What Is Domestic Battery?

Illinois state law defines domestic battery as intentionally or knowingly causing bodily harm to another family member, or intentionally provoking or threatening a family member in a way that makes them believe you may cause them bodily harm. This can extend beyond those that live with you and may include:

  • Spouses or former spouses;
  • Parents;
  • Children or stepchildren;
  • Current or former roommates;
  • Current or former live-in partners;
  • Current or former intimate partners;
  • Anyone you share a child or alleged child with; or
  • Any other person with whom you may have had a personal, familial, or intimate relationship.

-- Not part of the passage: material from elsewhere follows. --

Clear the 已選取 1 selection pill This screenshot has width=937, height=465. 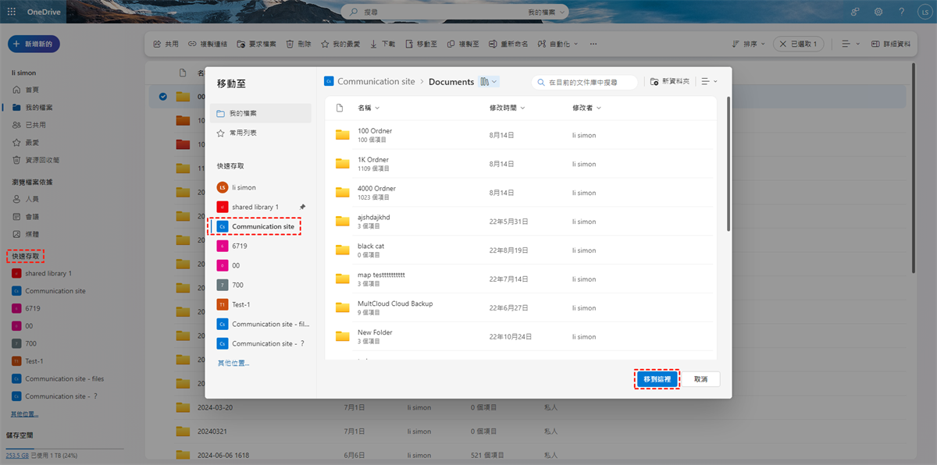pyautogui.click(x=783, y=44)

Criminal Classification of a Domestic Battery Charge

First-time domestic battery is considered a Class A misdemeanor in the state of Illinois. Subsequent offenses are considered a Class 4 felony, as are charges involving the violation of an order of protection. Furthermore, there may be aggravating factors that can bump your misdemeanor domestic battery case up to a Class 4 felony case. An experienced attorney can help you understand these factors and determine if they may apply in your situation.

Consequences of a Domestic Battery Conviction

Conviction of a domestic battery charge carries serious consequences, regardless of whether you are facing a misdemeanor or felony charge. Some can significantly and permanently affect your life. For example, a misdemeanor domestic battery charge may only result in up to a year in jail and fines of up to $2,500. However, the conviction can never be expunged or sealed from your record. That means that every employer who does a background check will see your conviction. If you are facing a felony charge, you could spend up to three years in prison, and you will have a permanent felony on your record, which can limit where you live and work.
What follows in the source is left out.